現実世界に例えると、フェイルオーバーは舞台の主役が体調を崩した際、すぐに控えの役者が代わりを務めるようなものです。観客が違和感を覚えないうちに、舞台そのものは止まることなく進み続けます。
フェイルオーバー図解
フェイルオーバーの仕組み
フェイルオーバーを実現するには、「ヘルスチェック」と呼ばれる仕組みで、機器が正常に動作しているかを常に監視し続ける必要があります。異常が検知されると、あらかじめ用意されていた予備の機器へ、処理が自動的に引き継がれます。
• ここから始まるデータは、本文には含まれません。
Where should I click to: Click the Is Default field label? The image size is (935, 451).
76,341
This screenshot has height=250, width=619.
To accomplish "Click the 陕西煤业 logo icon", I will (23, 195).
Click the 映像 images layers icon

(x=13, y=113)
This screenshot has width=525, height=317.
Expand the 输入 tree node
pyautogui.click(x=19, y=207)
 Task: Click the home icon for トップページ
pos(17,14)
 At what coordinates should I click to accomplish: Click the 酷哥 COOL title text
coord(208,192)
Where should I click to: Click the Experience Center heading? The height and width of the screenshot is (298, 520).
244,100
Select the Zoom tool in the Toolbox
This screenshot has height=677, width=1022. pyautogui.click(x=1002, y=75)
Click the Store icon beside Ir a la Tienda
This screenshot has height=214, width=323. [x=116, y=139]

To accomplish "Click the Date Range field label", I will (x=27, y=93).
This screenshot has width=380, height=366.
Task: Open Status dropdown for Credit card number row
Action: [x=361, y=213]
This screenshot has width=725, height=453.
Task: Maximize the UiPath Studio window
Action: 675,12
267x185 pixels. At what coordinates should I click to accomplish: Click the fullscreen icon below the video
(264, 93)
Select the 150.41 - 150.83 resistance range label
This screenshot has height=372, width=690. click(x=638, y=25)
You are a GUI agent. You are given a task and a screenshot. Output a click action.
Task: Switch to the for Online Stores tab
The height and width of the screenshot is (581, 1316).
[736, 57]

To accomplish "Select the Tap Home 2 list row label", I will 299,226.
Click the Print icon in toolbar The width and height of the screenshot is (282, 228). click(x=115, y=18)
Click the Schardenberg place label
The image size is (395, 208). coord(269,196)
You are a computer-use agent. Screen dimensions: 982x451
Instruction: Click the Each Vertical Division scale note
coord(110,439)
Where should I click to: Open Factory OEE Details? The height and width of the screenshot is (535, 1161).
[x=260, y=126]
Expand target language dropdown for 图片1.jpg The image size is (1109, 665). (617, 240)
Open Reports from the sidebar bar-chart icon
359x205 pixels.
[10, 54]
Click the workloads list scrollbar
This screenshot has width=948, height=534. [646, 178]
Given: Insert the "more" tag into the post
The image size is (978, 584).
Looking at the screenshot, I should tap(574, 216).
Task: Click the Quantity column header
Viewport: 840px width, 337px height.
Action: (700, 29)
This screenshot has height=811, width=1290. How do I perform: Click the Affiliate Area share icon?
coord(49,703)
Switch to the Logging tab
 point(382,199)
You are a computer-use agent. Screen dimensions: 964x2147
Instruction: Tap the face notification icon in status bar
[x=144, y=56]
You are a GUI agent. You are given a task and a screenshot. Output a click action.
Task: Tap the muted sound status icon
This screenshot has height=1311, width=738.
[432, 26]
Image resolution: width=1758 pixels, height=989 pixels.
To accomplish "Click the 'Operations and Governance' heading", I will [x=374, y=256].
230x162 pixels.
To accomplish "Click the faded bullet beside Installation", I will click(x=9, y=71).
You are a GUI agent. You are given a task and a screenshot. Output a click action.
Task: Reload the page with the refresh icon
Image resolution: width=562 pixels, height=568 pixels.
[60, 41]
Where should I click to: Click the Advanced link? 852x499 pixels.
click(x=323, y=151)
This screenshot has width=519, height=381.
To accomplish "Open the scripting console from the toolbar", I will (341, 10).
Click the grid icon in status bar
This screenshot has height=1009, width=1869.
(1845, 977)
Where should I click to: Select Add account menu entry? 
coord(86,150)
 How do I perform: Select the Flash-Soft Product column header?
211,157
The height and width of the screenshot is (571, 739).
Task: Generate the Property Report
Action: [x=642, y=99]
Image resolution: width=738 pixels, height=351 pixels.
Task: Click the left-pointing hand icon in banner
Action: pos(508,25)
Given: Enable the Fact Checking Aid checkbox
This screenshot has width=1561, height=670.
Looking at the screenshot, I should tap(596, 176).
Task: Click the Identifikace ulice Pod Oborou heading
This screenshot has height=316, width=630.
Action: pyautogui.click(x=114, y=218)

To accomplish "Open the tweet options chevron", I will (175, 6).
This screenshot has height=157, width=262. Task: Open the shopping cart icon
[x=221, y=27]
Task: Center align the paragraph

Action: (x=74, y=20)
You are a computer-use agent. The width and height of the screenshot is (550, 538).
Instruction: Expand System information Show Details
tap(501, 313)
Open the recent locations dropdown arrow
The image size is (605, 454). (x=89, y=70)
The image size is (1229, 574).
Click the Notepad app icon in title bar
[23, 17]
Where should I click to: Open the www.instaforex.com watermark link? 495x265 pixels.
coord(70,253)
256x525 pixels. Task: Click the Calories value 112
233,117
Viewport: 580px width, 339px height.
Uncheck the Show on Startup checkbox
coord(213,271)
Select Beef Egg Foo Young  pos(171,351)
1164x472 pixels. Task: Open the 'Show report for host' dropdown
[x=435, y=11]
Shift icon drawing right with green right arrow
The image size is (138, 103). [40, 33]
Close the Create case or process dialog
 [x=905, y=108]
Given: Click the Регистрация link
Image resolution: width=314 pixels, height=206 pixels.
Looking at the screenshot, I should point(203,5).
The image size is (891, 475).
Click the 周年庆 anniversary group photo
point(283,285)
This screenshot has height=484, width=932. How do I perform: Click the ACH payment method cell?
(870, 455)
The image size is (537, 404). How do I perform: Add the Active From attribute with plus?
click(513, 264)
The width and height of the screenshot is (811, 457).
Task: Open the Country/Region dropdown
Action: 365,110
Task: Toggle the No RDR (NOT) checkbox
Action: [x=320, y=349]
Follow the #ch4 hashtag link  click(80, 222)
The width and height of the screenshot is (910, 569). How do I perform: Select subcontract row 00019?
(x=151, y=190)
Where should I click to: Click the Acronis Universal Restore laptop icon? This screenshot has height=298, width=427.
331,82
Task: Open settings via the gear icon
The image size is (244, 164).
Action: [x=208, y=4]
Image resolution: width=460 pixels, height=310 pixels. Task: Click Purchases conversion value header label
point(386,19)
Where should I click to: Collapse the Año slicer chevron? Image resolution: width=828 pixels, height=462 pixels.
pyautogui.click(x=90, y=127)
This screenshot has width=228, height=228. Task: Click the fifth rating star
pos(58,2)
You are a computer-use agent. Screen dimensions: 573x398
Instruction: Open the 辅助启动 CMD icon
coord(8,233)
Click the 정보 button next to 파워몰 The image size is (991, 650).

アクティブ・スタンバイ方式とアクティブ・アクティブ方式
| 方式 | 内容 |
|---|---|
| アクティブ・スタンバイ | 普段は待機している予備機に、障害時だけ切り替える |
| アクティブ・アクティブ | 複数の機器を普段から同時に稼働させておく |
フェイルバックという後始末
障害からの復旧後、切り替え先で動いていた処理を、元の機器へ戻す作業は「フェイルバック」と呼ばれます。切り替えたままにしておくか、元に戻すかは、システムの構成や運用方針によって判断が分かれます。
DNSを使った切り替えとロードバランサーによる切り替え
フェイルオーバーの方法にはいくつか種類があり、ドメイン名の参照先を切り替える方法と、ロードバランサーが振り分け先を自動で変更する方法が代表的です。前者は反映までにやや時間がかかる場合があり、後者はより即座に切り替わる傾向があります。
スプリットブレインという注意点
複数の機器がお互いの状態を正しく把握できなくなり、それぞれが「自分が本番系だ」と誤認してしまう「スプリットブレイン」という問題が起こることがあります。整合性の取れないデータが発生する原因になるため、設計上の注意が必要です。
切り替えにかかる時間
フェイルオーバーが完了するまでの時間は、システムの構成によって、ほぼ一瞬で済む場合もあれば、数十秒から数分かかる場合もあります。求められる復旧の速さに応じて、適切な仕組みを選ぶ必要があります。
身近な活用場面
ネットショッピングサイトや金融機関のシステムなど、停止が許されないサービスの多くで、フェイルオーバーの仕組みがあらかじめ組み込まれています。利用者が障害の発生にまったく気づかないケースも少なくありません。
まとめ
フェイルオーバーは、障害の発生を前提としたうえで、サービスを止めないための「もしも」への備えです。冗長化された仕組みがあってこそ実現できる、安定運用を支える重要な技術です。